◆ What you have to do ◆
Exact reproduction required: the lines below from the line with "is (216, 454)." to the line with "Task: Tap the Litecoin coin icon", both ends included, and no others.

*** Begin section ***

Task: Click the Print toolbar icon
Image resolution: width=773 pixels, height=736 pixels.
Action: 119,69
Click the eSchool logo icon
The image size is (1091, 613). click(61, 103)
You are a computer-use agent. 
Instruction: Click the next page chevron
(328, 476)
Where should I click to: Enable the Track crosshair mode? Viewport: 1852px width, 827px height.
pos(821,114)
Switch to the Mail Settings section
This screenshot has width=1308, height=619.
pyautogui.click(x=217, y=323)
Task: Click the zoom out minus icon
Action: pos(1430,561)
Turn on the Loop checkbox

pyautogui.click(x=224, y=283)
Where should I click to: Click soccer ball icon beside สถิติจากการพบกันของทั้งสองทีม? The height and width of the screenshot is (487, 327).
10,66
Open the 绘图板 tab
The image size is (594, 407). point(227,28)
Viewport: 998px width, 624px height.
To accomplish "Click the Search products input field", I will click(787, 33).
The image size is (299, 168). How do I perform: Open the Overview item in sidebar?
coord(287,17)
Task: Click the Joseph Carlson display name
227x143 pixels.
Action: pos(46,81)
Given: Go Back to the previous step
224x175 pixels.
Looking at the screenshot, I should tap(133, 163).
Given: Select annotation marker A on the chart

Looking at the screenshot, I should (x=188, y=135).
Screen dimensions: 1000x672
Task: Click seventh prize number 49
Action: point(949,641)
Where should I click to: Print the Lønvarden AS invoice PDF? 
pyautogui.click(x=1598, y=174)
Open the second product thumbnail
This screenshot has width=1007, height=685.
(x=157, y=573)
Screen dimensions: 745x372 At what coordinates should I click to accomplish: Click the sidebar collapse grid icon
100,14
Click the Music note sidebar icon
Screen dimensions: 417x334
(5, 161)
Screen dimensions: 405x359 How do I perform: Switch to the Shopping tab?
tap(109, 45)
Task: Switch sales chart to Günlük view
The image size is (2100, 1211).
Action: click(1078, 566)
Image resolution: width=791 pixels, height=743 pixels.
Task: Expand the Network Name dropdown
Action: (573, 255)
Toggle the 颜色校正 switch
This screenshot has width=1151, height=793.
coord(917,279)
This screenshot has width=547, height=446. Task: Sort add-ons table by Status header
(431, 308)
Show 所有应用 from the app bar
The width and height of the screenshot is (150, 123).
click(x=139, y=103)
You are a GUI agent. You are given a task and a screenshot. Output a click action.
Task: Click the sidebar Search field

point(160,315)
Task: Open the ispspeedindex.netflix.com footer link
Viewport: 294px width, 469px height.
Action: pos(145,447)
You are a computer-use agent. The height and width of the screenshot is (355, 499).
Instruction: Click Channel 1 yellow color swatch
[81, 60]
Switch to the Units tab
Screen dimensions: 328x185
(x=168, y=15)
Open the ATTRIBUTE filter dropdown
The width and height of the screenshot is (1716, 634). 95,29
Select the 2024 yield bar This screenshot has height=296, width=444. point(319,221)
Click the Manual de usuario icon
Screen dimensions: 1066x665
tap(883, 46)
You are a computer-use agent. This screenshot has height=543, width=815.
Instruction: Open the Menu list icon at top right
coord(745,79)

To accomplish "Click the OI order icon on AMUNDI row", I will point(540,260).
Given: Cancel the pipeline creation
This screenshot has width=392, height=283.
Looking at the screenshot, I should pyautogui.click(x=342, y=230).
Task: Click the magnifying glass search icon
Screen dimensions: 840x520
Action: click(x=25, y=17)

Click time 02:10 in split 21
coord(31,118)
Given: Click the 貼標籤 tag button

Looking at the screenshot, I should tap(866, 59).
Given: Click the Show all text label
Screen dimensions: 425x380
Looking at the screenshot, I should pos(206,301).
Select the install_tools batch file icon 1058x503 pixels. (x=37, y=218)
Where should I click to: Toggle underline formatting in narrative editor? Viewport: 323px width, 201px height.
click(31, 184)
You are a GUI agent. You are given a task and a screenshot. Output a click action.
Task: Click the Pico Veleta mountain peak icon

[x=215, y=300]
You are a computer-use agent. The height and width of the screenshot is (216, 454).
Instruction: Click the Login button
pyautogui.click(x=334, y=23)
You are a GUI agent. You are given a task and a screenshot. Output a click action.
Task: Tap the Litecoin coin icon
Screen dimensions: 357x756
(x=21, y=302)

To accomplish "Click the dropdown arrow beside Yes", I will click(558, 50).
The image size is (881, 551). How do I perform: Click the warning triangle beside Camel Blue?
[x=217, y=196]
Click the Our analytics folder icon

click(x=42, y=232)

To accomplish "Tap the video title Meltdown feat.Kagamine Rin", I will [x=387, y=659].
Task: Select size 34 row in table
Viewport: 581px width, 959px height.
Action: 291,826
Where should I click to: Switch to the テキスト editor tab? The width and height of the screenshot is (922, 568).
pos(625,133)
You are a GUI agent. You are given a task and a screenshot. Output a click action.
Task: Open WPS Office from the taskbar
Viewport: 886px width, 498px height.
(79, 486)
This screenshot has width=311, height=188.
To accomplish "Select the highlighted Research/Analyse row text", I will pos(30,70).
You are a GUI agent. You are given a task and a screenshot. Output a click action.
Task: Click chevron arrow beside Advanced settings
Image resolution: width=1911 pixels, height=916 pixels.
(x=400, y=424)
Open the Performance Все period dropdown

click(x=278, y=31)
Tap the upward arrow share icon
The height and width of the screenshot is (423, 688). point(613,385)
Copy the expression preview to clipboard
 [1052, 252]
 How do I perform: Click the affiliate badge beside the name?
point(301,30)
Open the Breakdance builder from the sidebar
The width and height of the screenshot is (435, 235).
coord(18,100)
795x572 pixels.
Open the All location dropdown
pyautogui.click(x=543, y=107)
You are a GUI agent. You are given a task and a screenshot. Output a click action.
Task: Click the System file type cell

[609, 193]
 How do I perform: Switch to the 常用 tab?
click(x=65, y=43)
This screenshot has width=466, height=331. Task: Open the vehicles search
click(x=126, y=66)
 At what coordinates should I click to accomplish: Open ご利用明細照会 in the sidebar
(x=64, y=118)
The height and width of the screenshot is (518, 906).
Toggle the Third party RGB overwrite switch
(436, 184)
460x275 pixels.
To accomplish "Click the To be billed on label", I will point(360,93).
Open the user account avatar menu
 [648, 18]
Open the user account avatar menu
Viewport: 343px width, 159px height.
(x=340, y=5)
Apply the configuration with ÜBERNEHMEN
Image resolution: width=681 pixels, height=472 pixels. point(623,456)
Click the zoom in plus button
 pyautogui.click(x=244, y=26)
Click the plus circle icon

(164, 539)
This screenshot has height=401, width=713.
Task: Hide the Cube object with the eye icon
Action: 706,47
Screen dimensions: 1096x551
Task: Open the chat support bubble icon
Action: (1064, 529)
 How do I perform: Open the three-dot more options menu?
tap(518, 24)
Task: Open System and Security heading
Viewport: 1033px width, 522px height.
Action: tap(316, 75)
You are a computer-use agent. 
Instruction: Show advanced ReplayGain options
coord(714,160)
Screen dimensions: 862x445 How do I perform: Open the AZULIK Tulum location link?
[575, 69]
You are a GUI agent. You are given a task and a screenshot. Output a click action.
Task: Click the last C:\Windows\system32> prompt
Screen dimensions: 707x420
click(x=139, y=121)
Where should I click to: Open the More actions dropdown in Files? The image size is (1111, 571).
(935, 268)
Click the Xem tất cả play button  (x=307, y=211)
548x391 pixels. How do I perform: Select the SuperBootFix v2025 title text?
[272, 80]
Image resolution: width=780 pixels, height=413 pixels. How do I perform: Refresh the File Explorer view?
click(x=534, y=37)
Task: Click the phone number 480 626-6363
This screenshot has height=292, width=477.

*** End section ***

◆ Answer box ◆
You are a computer-use agent. The height and width of the screenshot is (216, 454).
Instruction: Click the Login button
pyautogui.click(x=334, y=23)
You are a GUI agent. You are given a task and a screenshot. Output a click action.
Task: Tap the Litecoin coin icon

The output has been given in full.